Suppose I have a quantity $M(x,\epsilon) = f(x) + O(\epsilon)$ where $o < \epsilon << 1$. So in other words, $M$ is expanded in small parameter $\epsilon$. If I take its reciprocal, what would be correct?
Either a): $$\frac{1}{M(x, \epsilon)} = \frac{1}{f(x)} + O(\epsilon).$$
or b):
$$\frac{1}{M(x, \epsilon)} = \frac{1}{f(x)} + O(\epsilon^{-1})$$
Common sense implies the correct statement is (a), but how to prove that?

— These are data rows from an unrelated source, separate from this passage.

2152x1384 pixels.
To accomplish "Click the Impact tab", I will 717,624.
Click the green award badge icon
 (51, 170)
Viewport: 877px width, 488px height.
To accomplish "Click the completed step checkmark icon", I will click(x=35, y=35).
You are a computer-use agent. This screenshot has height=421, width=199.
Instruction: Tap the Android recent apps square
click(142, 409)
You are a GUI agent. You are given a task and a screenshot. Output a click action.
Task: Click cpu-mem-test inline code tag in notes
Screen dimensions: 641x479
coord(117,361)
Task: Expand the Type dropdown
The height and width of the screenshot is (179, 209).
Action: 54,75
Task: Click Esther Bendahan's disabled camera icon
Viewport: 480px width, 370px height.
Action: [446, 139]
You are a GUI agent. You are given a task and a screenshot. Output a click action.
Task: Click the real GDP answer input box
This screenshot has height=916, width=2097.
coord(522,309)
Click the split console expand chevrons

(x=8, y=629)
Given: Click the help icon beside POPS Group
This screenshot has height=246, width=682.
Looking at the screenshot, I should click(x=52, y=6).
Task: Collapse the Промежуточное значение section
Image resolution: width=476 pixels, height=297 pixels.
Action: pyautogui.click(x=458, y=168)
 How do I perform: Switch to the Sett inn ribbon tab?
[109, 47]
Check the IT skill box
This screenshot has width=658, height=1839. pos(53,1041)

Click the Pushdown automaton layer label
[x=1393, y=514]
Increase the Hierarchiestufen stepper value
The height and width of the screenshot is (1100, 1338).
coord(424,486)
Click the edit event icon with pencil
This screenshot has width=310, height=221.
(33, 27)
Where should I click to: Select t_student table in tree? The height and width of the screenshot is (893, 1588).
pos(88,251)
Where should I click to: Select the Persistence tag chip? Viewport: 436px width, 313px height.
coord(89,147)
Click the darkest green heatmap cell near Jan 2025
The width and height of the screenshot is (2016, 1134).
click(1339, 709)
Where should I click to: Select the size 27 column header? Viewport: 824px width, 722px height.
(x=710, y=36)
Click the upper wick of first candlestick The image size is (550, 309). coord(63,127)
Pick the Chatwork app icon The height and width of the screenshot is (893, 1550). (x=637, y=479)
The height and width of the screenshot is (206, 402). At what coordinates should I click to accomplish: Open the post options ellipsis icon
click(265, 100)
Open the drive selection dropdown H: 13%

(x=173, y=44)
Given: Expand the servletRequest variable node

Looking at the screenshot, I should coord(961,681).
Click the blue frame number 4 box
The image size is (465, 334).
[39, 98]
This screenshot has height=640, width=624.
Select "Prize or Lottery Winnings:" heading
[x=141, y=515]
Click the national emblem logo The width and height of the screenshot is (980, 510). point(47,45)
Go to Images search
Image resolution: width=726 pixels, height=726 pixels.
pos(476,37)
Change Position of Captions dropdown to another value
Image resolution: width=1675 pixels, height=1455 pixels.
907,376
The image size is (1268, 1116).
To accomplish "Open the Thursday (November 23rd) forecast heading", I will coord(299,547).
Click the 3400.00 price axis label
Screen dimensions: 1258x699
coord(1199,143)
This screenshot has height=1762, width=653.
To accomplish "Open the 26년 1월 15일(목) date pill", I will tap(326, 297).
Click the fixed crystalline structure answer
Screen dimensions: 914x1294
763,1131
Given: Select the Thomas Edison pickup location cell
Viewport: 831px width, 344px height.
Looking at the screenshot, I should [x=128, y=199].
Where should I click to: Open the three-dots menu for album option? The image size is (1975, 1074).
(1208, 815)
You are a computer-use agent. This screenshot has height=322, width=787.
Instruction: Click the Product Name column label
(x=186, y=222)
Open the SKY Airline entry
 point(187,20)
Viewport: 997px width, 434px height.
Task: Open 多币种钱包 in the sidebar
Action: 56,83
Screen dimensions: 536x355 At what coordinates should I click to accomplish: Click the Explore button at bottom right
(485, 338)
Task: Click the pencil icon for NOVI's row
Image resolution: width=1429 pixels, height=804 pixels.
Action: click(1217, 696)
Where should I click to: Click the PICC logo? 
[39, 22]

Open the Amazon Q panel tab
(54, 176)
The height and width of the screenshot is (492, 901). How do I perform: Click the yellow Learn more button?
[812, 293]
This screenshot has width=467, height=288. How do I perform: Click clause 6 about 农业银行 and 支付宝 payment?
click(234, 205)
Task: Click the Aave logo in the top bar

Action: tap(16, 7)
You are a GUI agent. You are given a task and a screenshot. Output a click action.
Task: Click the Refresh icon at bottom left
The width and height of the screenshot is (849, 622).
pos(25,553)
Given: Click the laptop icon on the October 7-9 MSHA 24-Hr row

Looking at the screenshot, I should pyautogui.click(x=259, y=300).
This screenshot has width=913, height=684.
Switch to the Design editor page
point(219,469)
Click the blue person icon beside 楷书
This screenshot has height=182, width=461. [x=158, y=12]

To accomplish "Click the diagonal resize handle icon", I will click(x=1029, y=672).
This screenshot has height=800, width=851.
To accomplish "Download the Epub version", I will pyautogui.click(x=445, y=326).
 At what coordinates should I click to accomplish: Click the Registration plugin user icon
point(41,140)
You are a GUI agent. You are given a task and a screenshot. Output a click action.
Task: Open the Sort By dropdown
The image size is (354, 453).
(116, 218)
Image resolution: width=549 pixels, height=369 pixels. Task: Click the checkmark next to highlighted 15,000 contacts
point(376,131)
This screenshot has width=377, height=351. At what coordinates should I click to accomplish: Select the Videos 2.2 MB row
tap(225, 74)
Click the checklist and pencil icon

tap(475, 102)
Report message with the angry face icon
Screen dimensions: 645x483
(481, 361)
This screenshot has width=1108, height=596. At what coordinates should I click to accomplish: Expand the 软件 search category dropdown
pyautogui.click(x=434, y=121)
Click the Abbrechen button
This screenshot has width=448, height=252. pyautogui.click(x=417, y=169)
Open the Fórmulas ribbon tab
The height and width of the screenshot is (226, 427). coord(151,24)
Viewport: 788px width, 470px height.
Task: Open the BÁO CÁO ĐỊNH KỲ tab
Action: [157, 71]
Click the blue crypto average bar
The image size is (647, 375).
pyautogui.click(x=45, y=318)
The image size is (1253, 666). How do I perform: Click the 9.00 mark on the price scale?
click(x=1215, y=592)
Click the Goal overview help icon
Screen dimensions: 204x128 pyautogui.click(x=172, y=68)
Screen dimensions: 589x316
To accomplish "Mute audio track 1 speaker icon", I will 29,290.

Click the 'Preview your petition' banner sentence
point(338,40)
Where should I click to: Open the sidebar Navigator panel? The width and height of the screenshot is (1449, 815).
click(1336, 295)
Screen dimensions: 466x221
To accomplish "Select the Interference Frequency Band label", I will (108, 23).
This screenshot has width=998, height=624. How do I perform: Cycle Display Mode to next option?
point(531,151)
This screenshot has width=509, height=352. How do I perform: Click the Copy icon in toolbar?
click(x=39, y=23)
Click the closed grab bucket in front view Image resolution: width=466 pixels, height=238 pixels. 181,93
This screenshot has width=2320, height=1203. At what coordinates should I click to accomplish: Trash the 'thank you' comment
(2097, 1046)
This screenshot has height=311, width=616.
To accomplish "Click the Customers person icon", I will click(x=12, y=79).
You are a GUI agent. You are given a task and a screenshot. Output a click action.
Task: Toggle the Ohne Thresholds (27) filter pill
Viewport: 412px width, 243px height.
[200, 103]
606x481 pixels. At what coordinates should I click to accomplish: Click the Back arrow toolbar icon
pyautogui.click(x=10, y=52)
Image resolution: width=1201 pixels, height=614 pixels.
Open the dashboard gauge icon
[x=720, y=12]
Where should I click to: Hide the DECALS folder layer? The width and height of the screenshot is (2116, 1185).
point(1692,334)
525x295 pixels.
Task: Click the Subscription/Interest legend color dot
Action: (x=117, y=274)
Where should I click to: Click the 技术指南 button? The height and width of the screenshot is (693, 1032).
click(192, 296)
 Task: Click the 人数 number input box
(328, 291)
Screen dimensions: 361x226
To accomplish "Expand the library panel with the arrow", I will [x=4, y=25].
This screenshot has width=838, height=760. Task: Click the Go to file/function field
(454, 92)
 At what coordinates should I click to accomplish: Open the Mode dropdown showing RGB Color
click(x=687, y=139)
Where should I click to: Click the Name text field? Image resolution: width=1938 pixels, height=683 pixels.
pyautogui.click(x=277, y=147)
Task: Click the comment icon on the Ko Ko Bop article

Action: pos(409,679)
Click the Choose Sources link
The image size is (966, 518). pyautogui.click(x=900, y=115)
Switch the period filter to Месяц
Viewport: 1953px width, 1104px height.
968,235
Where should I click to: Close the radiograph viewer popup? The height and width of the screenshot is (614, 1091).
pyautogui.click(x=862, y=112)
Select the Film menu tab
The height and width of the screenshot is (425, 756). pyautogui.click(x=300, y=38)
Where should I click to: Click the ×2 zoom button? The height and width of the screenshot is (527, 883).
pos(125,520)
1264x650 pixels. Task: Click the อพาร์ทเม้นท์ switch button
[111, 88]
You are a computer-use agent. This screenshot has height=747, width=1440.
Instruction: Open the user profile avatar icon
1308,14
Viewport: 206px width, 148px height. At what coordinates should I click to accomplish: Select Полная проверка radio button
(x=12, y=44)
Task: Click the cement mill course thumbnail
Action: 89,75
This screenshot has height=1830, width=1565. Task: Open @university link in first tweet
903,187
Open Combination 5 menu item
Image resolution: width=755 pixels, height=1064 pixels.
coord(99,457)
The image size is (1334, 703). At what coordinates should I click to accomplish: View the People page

Assuming that $f(x)$ is bounded away from zero,
$\begin{array}\\ \frac1{M(x,\epsilon)} & = \frac1{f(x) + O(\epsilon)}\\ & = \frac1{f(x)}\frac1{1 + O(\epsilon)/f(x)}\\ & = \frac1{f(x)}(1 - \frac{O(\epsilon)}{f(x)}) \qquad(*)\\ & = \frac1{f(x)}- \frac{O(\epsilon)}{f^2(x)}\\ \end{array} $
$(*)$ follows from $\frac1{1+z} = 1-\frac{z}{1+z} $ so, if $|z| < r < 1$, $\frac1{1+z} = 1-az $ where $\frac1{1+r} \lt a \lt \frac1{1-r} $.
For example, if $|z| < \frac12$, then $\frac23 < a < 2$.
Also, I left the sign of the big-oh term negative purposely.